### [Work to be completed]
List each line of the data that holds the string "screenshot".

Given records Start Marker

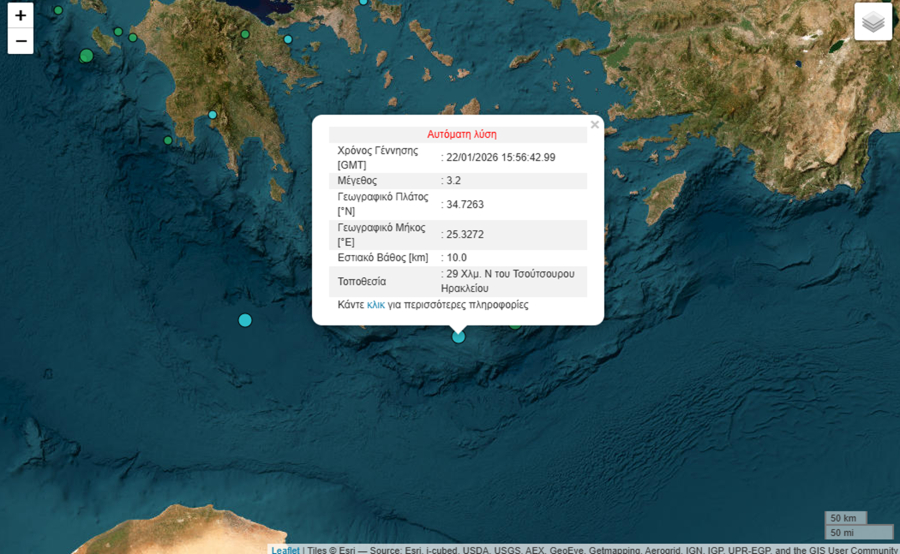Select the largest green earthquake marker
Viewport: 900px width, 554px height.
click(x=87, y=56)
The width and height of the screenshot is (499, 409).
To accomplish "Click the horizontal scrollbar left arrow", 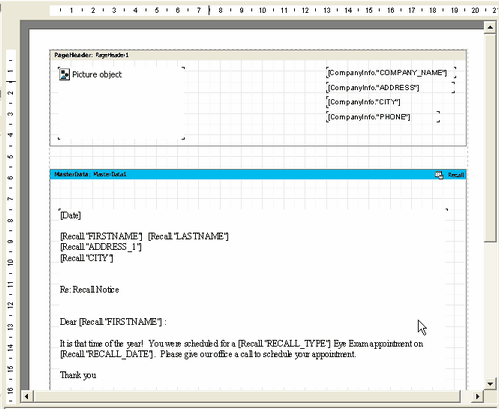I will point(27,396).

Given records End Marker
Given records Start Marker

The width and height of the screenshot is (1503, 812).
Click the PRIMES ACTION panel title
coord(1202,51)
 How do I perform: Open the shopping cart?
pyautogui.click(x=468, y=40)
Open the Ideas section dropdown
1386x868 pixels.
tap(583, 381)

Given records End Marker

### [The completed task]
The width and height of the screenshot is (499, 409).
The width and height of the screenshot is (1503, 812).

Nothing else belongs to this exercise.